Wednesday, April 9, 2014

Video Clips from the 2013 production at Hope College

Meet the Director:
New York guest theatre artist Donnie Mather

What To Expect:
Hope College cast members describe the world of bobrauschenbergamerica


Thursday, February 21, 2013

Performance Blogs

From Theo Zucker (Bob's Mom):
It is hard to believe that this is my last blog entry for bobrauschenbergamerica. Though we have only been working on this production for a month, I have gone through such a transformation in this short time. This four week journey has taught me more than I ever knew there was to learn about theatre, art, and humanity. I am more grateful than I can say to Donnie Mather, my cast and crew mates, Charles Mee, and Bob Rauschenberg. All have helped me learn to appreciate art in all its forms and to respect others’ views of the world, regardless of my opinions or tastes. 
For four weeks, I have been in a state of bliss. Viewpoints training, choreographing the show, and getting to know my character deeply have left me with a feeling of unadulterated joy. I have walked with an extra spring in my step, no matter how tired I have been. I am the happiest I have been since coming to college. Miraculously, I feel that I am finally finding a home here. I owe that to Bob. 
My only regret for this play is that we will not be able to share it with more people. I know that this production is important in ways none of us can understand. It has helped each of us heal differently and has brought us all true, pure happiness. 
There is something magical about bobrauschenbergamerica. It speaks to the human in all of us and shows us that, while we are indeed all part of a larger picture, each individual is also vital to the whole. Each person loves and hurts and dreams. This production does the impossible. It shows us un-expressible emotions. It helps us feel indescribable feelings. 
I cannot describe how humbled I am to be included in this beautiful experience.  I hope that everyone who sees this production is, in some way, healed and touched by it as we are with each performance.  As Carl so wonderfully says:  "I don't feel shame in my joy."
- Theo

From Mollie Murk (Phil's Girl):
The final leg of our run has arrived. Reflecting back on this experience awakens a full range of emotions from sheer joy to sorrow that it will soon come to a close. I have grown so much from being a part of bob in so many ways, but the one that stands out the most to me is my confidence in myself, my castmates, this play, and the power of theatre as a whole.
I think that part of being human is struggling with self-confidence. Through bob, I have found a new faith in myself that I never had before. It could have something to do with the fact that I am parading around the stage in a swimsuit for the whole show, but I really think it comes from the support I have had from Donnie and the cast since we started rehearsals.
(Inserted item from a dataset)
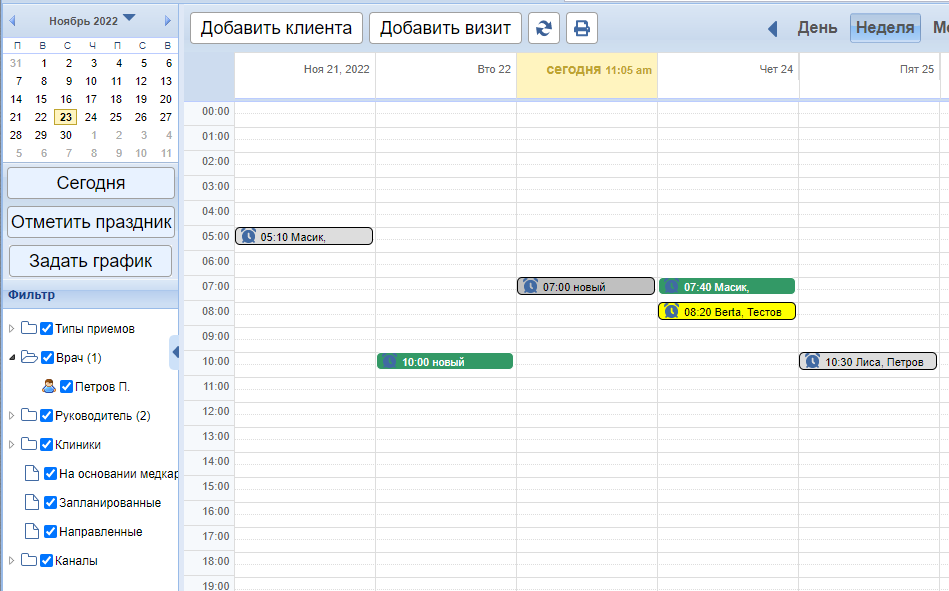Image resolution: width=949 pixels, height=591 pixels.
Task: Click clock icon on 08:20 Berta appointment
Action: point(671,312)
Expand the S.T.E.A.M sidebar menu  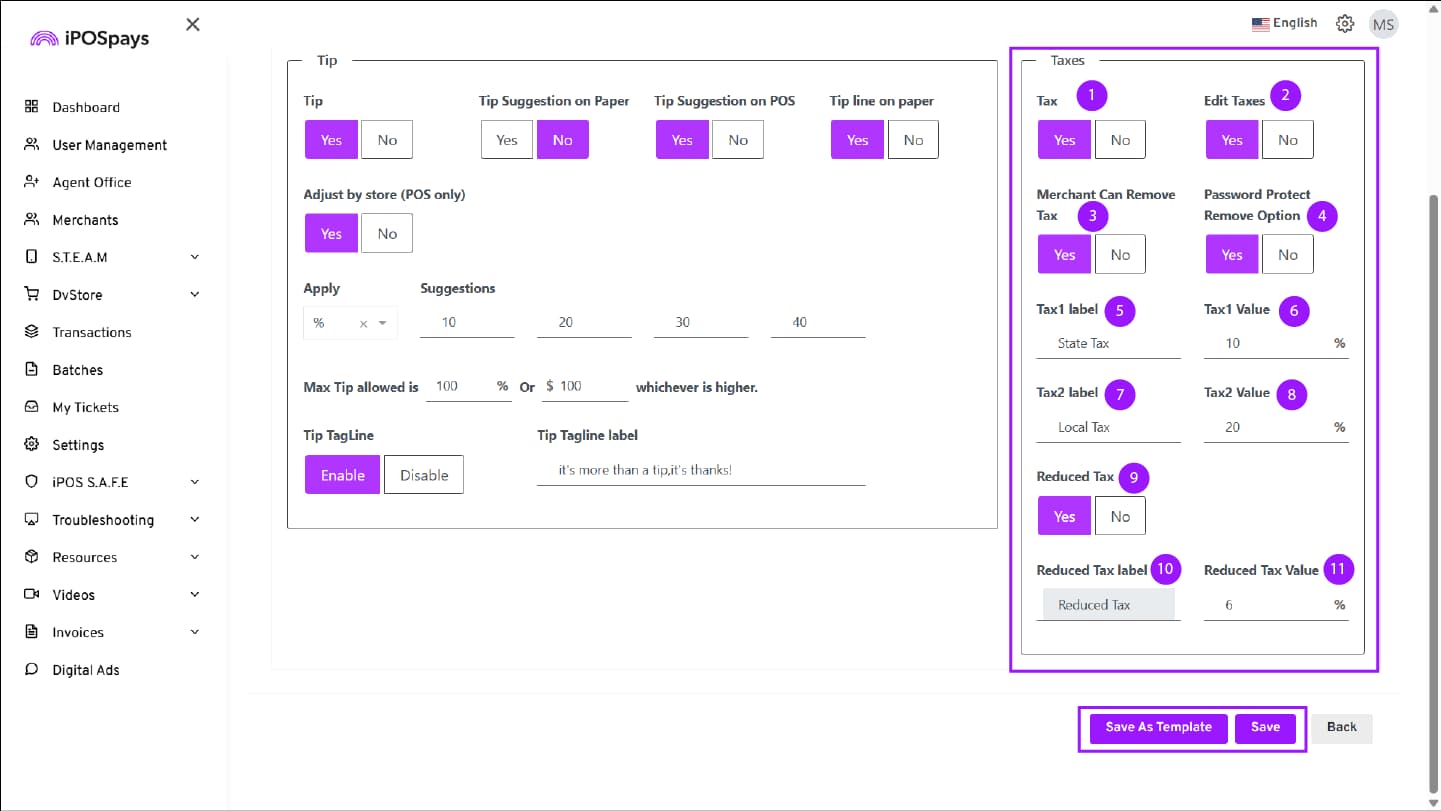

The first day I had to wear my swimsuit, I was terrified. Our costume designer did a fantastic job of finding a flattering, comfortable, and modest suit that allowed for a lot of movement, but it didn't take away from the idea of wearing very little clothing in front of the whole cast, crew, and eventually the audience. However, as I finished my first scene, I realized that I had found a place where I didn't have to be self-conscious anymore. Phil's Girl's ability to wear a swimsuit reminded me of the free spirit in all of us, and helped me find that in myself.
Another thing that has helped my confidence grow is the biggest change we have encountered this week: the audience. They are the vital piece of the puzzle that was missing. We have gotten rave reviews and some incredibly interesting comments in talkbacks, which truly mean the world to us with such a bold play. Each time someone has complimented bob or explained something in the play that touched them, I have come to understand that it is a beautiful thing to take a risk. When I look at my fellow actors onstage, I can't help but feel immensely proud of them for the distance we all have come since being cast in bob. I think I speak for the whole cast when I say that as a unit and as individuals, we have been transformed. I look at theatre now as a method to reach out to people, and tell stories that need to be told. When I reflect on my time spent with bob, I can't help but think of some of Allen's words from the play itself:
"What we did: we thought it was, at that point, urgently necessary to do that. But I don't know why that is. In any case, it all happened and it's very hard to see how it could have gone otherwise. But the place itself was fascinating, especially for a scientist engaged in the work...It was seemed very responsible, it demanded all our attention, and we worried a great deal about what was happening ...But, meanwhile, it was a beautiful place."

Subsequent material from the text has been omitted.